U.S. Circuit Judge Kevin Newsom, a Donald Trump appointee, meanwhile appeared concerned that prisons are being held to a higher medical standard than the general public’s health care system.
“There are lots and lots of people who can’t get the medical treatment that they need, solely because they are too expensive. … Why would the result be any different inside a prison?” asked Newsom.
“I think what you are saying is that a prisoner is entitled to better medical treatment than [people] on the outside,” the judge said to the inmates’ attorney.
The prisoners’ lawyer responded that Florida Medicaid and private insurers readily cover direct-acting antiviral drugs for hepatitis C patients in early stages of the virus. He added that as long as medical discretion is not thrown aside, costs can be factored into a prison’s decisions about how to address diseases in the inmate population.
“We’re not saying that costs cannot be taken into account. … They just can’t be taken into account to the exclusion of any medical judgment. I think that’s what the record shows happened here,” Trevisani said.
Martin and Newsom were joined on the panel by Senior U.S. Circuit Judge Bobby Baldock, a Ronald Reagan appointee sitting by designation from the 10th Circuit. The hearing was held online due to coronavirus-related court closures.

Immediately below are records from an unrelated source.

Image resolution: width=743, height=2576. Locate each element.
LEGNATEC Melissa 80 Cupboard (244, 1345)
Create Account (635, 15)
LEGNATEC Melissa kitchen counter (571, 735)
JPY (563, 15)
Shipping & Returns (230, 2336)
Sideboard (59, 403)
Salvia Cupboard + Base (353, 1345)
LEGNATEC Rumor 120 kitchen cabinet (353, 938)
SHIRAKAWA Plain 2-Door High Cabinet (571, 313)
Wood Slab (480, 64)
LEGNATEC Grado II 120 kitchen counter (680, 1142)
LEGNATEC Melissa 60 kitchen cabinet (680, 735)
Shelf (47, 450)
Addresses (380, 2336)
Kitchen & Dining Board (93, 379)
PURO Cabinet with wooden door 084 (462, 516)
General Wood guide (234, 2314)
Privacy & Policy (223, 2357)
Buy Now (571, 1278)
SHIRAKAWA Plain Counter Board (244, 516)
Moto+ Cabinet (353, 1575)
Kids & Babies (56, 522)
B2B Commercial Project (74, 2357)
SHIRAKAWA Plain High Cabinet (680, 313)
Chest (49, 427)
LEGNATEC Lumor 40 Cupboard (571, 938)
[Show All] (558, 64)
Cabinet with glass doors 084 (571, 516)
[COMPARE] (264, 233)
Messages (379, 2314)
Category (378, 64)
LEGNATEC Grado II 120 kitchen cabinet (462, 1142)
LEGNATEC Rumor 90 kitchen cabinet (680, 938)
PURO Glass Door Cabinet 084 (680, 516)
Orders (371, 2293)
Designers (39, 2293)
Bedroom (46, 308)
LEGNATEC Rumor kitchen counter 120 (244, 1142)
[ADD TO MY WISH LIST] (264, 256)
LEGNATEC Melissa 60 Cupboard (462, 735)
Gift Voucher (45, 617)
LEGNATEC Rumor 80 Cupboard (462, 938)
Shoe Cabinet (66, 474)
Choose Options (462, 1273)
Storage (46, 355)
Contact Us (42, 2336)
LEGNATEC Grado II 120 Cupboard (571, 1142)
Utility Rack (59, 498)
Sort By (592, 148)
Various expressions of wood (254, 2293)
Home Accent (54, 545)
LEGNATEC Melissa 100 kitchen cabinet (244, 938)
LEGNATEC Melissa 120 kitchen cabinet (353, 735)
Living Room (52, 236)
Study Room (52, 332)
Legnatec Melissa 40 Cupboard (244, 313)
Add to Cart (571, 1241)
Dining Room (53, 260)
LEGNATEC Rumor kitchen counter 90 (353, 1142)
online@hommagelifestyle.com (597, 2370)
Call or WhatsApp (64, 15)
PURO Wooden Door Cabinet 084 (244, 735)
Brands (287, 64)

The FDOC is asking the panel to reverse the lower court’s order that found largely in favor of the plaintiffs. In the 2019 order, Judge Walker found that the department had “come a long way” in expanding treatment for hepatitis-C-infected inmates, but that across-the-board medication regimens were necessary to protect the inmates’ Eighth Amendment rights.
Estimates presented in the court record suggest that at least 20,000 prisoners in Florida are infected with the virus.
The pathogen, which is spread through exposure to contaminated blood, was blamed for more than 17,000 deaths in the U.S. in 2017. It’s often referred to as a “silent killer” because it can cause a chronic infection that progressively scars the liver before patients show outward symptoms.